Warum nicht die Vorteile eines Segelflugzeuges mit denen eines Hubschraubers verbinden, fragte sich Seibel im Studium an der Bundeswehr-Uni vor mehr als zehn Jahren – Segelflieger und Hubschrauberpilot in Passion. Der Gedanke reifte, die „zwei Flugmodi“ zu verbinden. Ein Segelflieger ist leicht, benötigt keine Energie, dafür aber Starthilfe. Der Hubschrauber startet platzsparend senkrecht, benötigt für den Vortrieb aber viel Energie. Mit Elektromotoren ausgestattet, fliegt das Gerät sehr effizient.Aus einer Studienarbeit entstand eine Unternehmensidee.

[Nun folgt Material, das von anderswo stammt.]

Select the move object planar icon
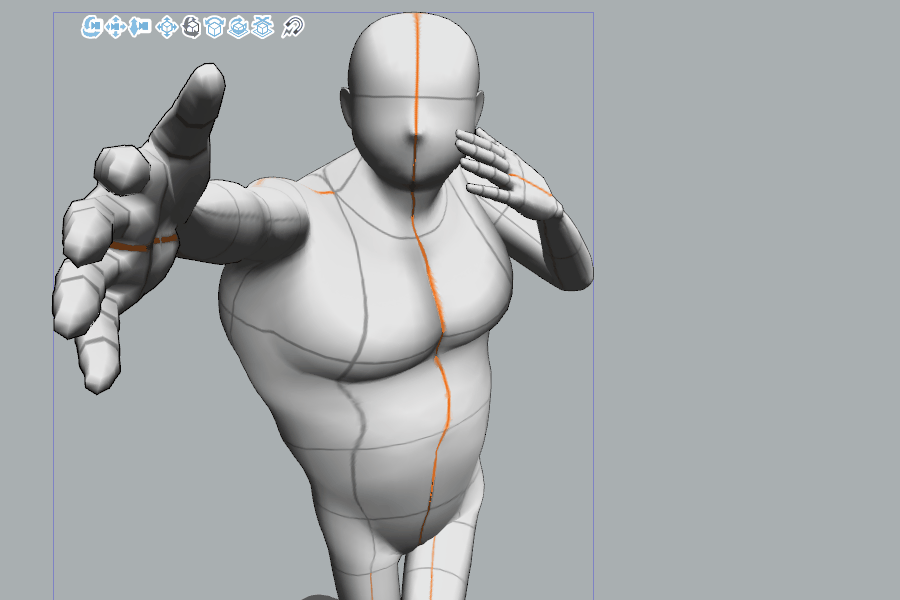The height and width of the screenshot is (600, 900). tap(166, 27)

Seibel schloss sich mit seinen 2010 kennengelernten Studienkollegen Tobias Kloss, 43 Jahre, und Michael Kriegel, 44 Jahre, zusammen; während Seibel heute das Gesicht nach Außen ist, tüfteln die beiden im Hintergrund an Aerodynamik, Bodenkontrolle, Autopilot und Software. Wirtschaftsingenieur Armin Busse, 39 Jahre, kam kurz nach Gründung hinzu, ist Geschäftsführer, kümmert sich um die operativen Geschäfte. Ihr Startkapital haben sie sich damals mit dem Verkauf gewöhnlichen normalen kleinen, zum privaten Spaß genutzten Drohnen finanziert, die zu jener Zeit Verkaufsrenner gewesen sind.Sie erschlossen sich mit Tron den zivilen Markt.

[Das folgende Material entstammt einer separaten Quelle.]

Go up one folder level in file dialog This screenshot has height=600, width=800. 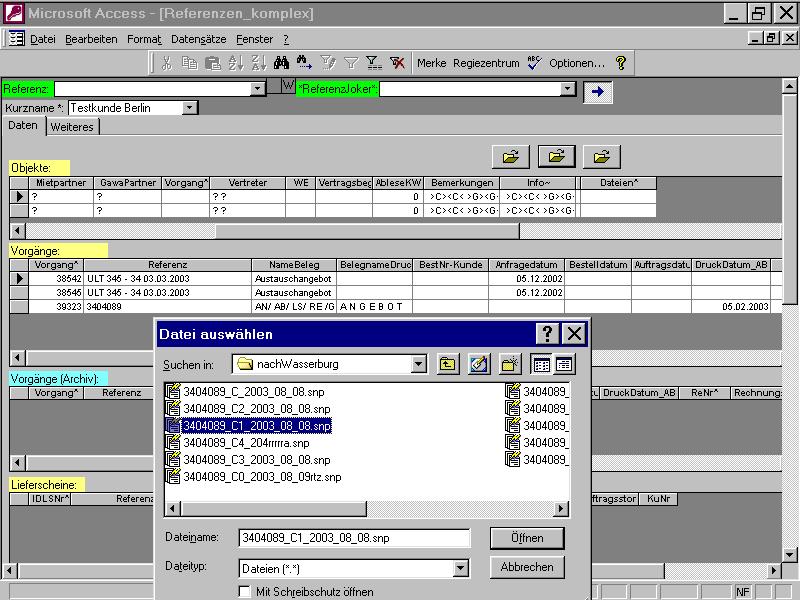click(448, 364)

Eine Wahl gab es nicht: Denn als Start-Up waren sie chancenlos, Aufträge von Behörden, geschweige denn vom Militär zu bekommen. „Normalerweise werden solche Technologien aus dem Militär- und Rüstungsbereich in die zivile Anwendungswelt übertragen“, sagt Seibel. „Bei uns ist es umgekehrt.“ Heute holen die 70 Mitarbeiter rund 8 Millionen Euro Umsatz herein; vor einem Jahr waren es noch 3 Millionen Euro. Im Zivilgeschäft Fuß gefasst, geht es um das erschließen neuer Märkte. Seibel weiß, dass sich mit „behördlichem Geschäft“ gut Geld verdienen lässt.
Mit der eigenen, geschlossenen Autopilot-Software eröffnet sich Quantum Systems ein wichtiger Zugang – „der Schlüssel zum Behördenmarkt und zu Verteidigungsministerien“, wie er sagt. Er hofft auf Aufträge für Drohenprojekten, die in den nächsten Jahren von amerikanischen, aber auch von deutschen Militärs vergeben werden.Das ist ein Grund, warum sich die ESG Elektroniksystem- und Logistik-GmbH aus Fürstenfeldbruck an Quantum im Jahr 2017 mit einem Investment von 4 Millionen Euro in einer ersten Finanzierungsrunde beteiligt hat, womit das Start-Up damals nach nur zwei Jahren Existenz mit rund 40 Millionen Euro bewertet worden ist. Kurz danach kam noch einmal eine Finanzspritze von 2,5 Millionen Euro hinzu, womit ESG mit 16 Prozent Anteil als strategischer Investor eingekauft hat. ESG ist ein Rüstungsdienstleister, der komplexe, sicherheitsrelevante Elektronik- und IT-Systeme für Militär, Behörden sowie Unternehmen betreibt. Sie wurde vor fünf Jahren von Airbus an Investoren verkauft.
Ein Übernahmeangebot aus den Vereinigten Staaten für 100 Millionen Euro hat Seibel gerade erst ausgeschlagen. Für sein Drone-Port-Projekt will er 2021 eine zweite Finanzierungsrunde starten und 20 bis 25 Millionen Euro einsammeln. Naheliegend, dass mit Blick auf anstehende amerikanische Aufträge Investoren aus den Vereinigten Staaten willkommen sind. Das kann wichtige Türen im Pentagon öffnen.